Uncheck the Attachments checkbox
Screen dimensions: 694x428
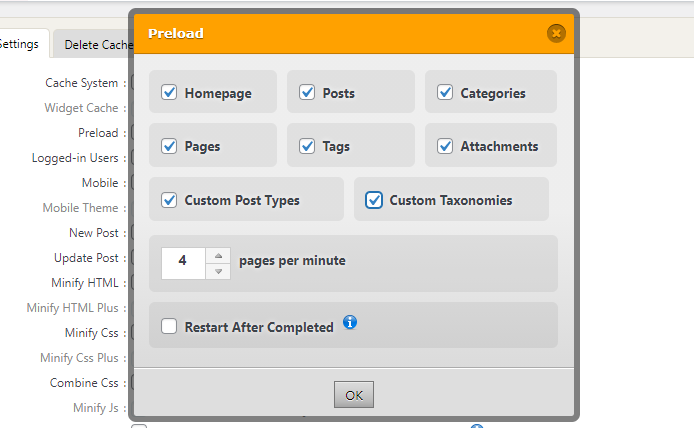445,146
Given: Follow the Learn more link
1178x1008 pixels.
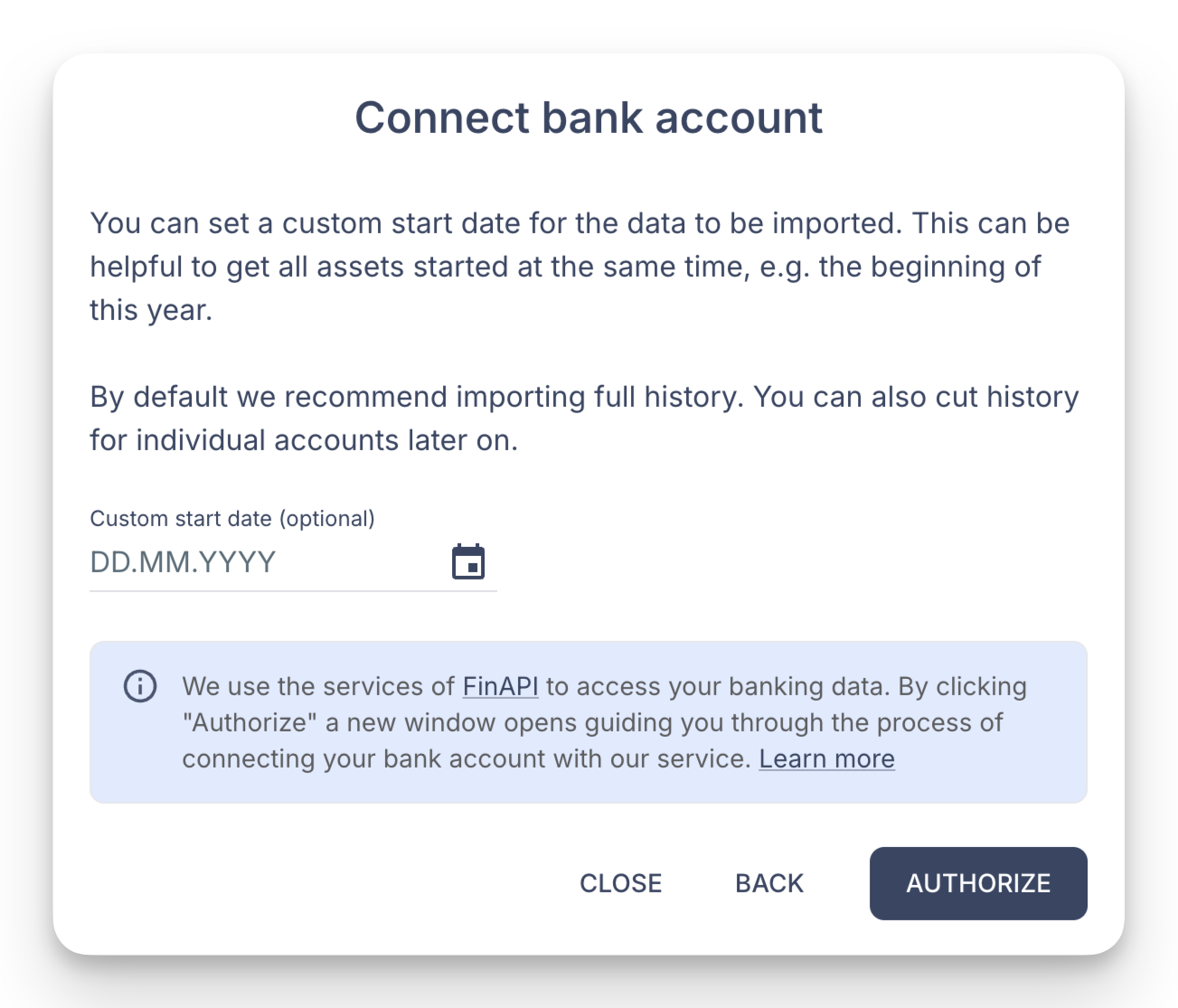Looking at the screenshot, I should tap(826, 758).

## How to complete this task
With pictures omitted, reproduce exactly the lines from the line containing "Screen dimensions: 694x428" through the end of the data above.

## Output for this task
Screen dimensions: 694x428
445,146
Given: Follow the Learn more link
1178x1008 pixels.
Looking at the screenshot, I should tap(826, 758).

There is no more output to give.